[Start of EXTRACTED TEXT]

Monday, 24 September 2012

Introducing Linq


Linq is short for Language Integrated Query. Just think what makes SQL different from C#. It’s a C# 3.0 API centred on Data Access.

Imagine we have a list of orders.

class Order
    {
        private int _OrderID;
        private int _CustomerID;
        private double _Cost;
        public int OrderID
        {
            get { return _OrderID; }
            set { _OrderID = value; }
        }
        public int CustomerID
        {
            get { return _CustomerID; }
            set { _CustomerID = value; }
        }
        public double Cost
        {
            get { return _Cost; }
            set { _Cost = value; }
        }
    }

var Orders = new List<Order> {
                         new Order {
                             OrderID = 1,
                             CustomerID = 84,
                             Cost = 159.12
                         },
                         new Order {
                             OrderID = 2,
                             CustomerID = 7,
                             Cost = 18.50
                         },
                         new Order {
                             OrderID = 3,
                             CustomerID = 84,
                             Cost = 2.89
                         }
                     };

We want to get a list of the costs of all orders that were placed by the customer identified by the number 84, we would probably write something like :
     List<double> Found = new List<double>();
     foreach (Order o in Orders)

[End of EXTRACTED TEXT]

◆ WHAT NEEDS TO BE DONE ◆
Extend the introduction to Linq above, starting right after its last line of code.

[Start of INFORMATION SHOWN]

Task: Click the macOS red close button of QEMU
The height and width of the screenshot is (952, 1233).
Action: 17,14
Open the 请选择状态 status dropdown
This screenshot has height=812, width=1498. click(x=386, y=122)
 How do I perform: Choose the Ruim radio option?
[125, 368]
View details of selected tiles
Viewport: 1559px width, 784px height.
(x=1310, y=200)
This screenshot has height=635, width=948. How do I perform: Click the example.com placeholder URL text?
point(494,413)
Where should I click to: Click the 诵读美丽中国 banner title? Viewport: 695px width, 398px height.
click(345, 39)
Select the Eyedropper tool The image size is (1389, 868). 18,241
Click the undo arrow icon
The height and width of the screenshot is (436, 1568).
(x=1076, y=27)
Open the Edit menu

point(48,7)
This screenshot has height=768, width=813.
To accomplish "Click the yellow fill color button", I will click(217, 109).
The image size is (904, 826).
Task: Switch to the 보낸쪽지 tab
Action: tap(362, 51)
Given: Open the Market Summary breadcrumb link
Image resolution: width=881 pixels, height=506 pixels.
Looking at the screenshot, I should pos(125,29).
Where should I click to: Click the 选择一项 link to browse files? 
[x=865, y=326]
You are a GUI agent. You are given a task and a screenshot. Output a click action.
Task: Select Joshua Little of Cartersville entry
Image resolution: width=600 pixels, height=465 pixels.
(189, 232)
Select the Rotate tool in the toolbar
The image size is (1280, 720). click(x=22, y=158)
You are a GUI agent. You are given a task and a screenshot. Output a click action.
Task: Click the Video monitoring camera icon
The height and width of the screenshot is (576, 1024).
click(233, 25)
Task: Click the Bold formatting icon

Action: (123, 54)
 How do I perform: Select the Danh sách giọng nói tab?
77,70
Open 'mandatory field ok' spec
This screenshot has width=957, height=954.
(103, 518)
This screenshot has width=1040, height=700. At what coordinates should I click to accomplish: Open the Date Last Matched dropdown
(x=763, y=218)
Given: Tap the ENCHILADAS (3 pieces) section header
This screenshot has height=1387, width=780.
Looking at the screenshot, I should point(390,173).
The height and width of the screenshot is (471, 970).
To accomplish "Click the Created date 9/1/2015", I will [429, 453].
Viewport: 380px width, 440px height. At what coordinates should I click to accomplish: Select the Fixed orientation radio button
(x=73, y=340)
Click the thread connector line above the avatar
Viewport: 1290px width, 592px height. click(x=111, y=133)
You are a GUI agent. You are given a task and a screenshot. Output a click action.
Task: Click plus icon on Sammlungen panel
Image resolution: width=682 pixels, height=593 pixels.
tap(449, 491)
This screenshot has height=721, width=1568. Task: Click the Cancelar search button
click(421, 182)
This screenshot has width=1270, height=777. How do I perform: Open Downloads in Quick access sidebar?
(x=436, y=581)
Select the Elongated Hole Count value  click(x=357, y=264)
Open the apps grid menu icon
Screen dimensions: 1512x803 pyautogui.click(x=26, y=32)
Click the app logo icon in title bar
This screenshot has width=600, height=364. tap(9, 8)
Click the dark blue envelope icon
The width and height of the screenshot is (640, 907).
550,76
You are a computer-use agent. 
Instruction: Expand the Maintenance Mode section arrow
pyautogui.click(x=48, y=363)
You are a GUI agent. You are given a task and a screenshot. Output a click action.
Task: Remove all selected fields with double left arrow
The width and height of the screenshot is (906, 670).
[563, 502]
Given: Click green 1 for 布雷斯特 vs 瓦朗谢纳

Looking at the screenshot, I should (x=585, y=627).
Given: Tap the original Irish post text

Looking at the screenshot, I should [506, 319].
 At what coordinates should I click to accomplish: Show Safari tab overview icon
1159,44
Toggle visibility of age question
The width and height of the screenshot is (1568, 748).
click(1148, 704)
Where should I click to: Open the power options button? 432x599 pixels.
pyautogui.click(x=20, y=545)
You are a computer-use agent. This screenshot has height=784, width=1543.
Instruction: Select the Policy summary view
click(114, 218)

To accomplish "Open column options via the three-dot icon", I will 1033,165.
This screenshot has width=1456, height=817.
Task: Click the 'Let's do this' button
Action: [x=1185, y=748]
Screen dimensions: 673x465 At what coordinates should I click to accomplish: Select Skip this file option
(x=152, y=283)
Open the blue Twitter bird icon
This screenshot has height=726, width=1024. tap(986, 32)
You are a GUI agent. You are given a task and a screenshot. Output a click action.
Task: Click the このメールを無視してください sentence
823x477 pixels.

[End of INFORMATION SHOWN]

◆ RESULT OF THE EXERCISE ◆
     {
        if (o.CustomerID == 84) Found.Add(o.Cost);
     }

If we had the orders stored in a table in a database and we used SQL to query it, we would write something like:
SELECT Cost FROM Orders WHERE CustomerID = 84
Here we have not specified an algorithm, or how to get the data. We have just declared what we want and left the computer to work out how to do it. This is known as declarative or logic programming.

Linq brings declarative programming features into c# language.

Let’s see some example. The Linq approach for the above question will be –
var Found = from o in Orders
            where o.CustomerID == 84
            select o.Cost;
You may be thinking at this point, "hey, this looks like SQL but kind of backwards and twisted about a bit". That is a pretty good summary. I suspect many who have written a lot of SQL will find the "select comes last" a little grating at first; the other important thing to remember is that all of the conditions are to be expressed in C# syntax, not SQL syntax. That means "==" for equality testing, rather than "=" in SQL. Thankfully, in most cases that mistake will lead to a compile time error anyway.
Here’s million dollar Question: What does this query output? Nothing!
Actually evalation in most cases is delayeduntil the result of the query is actally required. An approach known as Lazy evaluation.

Found.GetEnumerator().MoveNext(); //output 159.12
To iterate all the Orders in Found we will have to use Foreach.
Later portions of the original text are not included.